Other places in the parish include: Winkton, Tuckton, Street, Pokesdown, Parley, Old Borough, Iver, Iford, Hurn, Highcliffe, Burton, and Burse.

Alternative names:

Parish church: Holy Trinity

Parish registers begin:

Christchurch

  • Parish registers: 1576
  • Bishop’s Transcripts: 1780

Highcliffe

  • Parish registers: 1843
  • Bishop’s Transcripts: 1843

Nonconformists include: Baptist, Independent/Congregational, Primitive Methodist, Roman Catholic, and Wesleyan Methodist.

Adjacent Parishes

Parish History

Christchurch

The Imperial Gazetteer of England & Wales 1870

CHRISTCHURCH, a town, a parish, a sub-district, a district, and a hundred in Hants. The town stands on the peninsula at the confluence of the rivers Avon and Stour, and at the terminus of a branch-line from the Southampton and Dorchester railway, 1¾ mile from the sea, 10 miles NW by W of the Needles, and 21 SW by W of Southampton.

It possibly was founded by the ancient British, or more probably by the Romans; and it has yielded traces of a Roman temple to Mars. It was known to the Saxons as Tweonea or Tweoxnea; and it is mentioned in the Saxon chronicle, in connexion with the contest for the crown, in 901, between Edward the Elder and his kinsman Ethelwald.

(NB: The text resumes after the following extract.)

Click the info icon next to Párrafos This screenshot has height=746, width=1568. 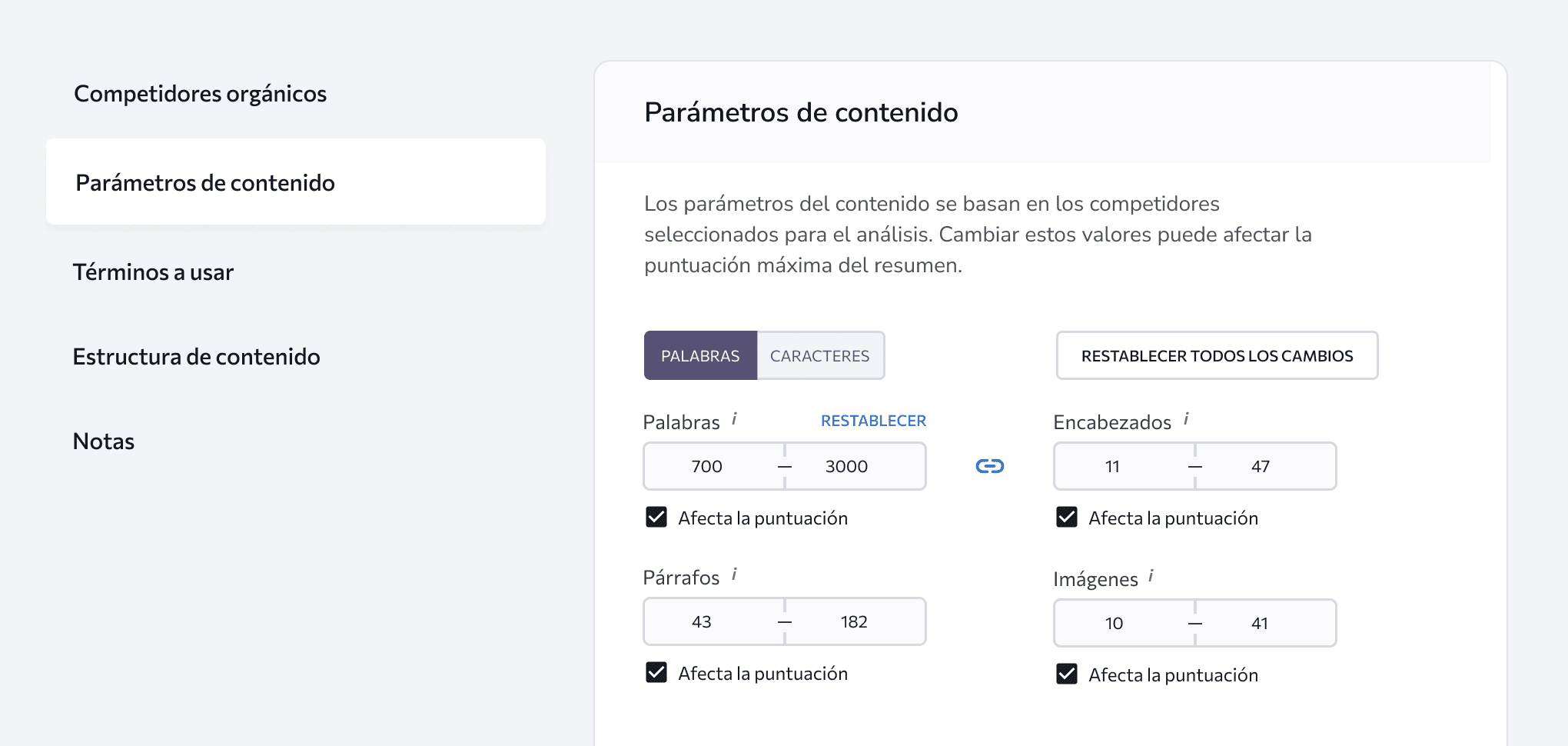click(x=736, y=576)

The manor of it belonged, at Domesday, to the Crown, and bore then the name of Thuinam or Twineham; and it was given by Henry I. to Richard de Redvers, and passed to the Montacutes and the Nevilles. A monastery was founded at it by King Athelstan; rebuilt, as a collegiate church, by Flambard, the architect of Durham cathedral; and converted into an Augustinian priory, in 1150, by Baldwin de Redvers; and this occasioned the name to be changed into Christchurch, at first Christchurch-Twineham. Town-walls and a castle were erected by either Richard or Baldwin de Redvers.

The shell of the castle-keep, in many parts 12 feet thick, still stands on a mound; and a house of late Norman character, about 70 feet long and 24 wide, supposed to have been the residence of the governor, stands about 100 yards to the east.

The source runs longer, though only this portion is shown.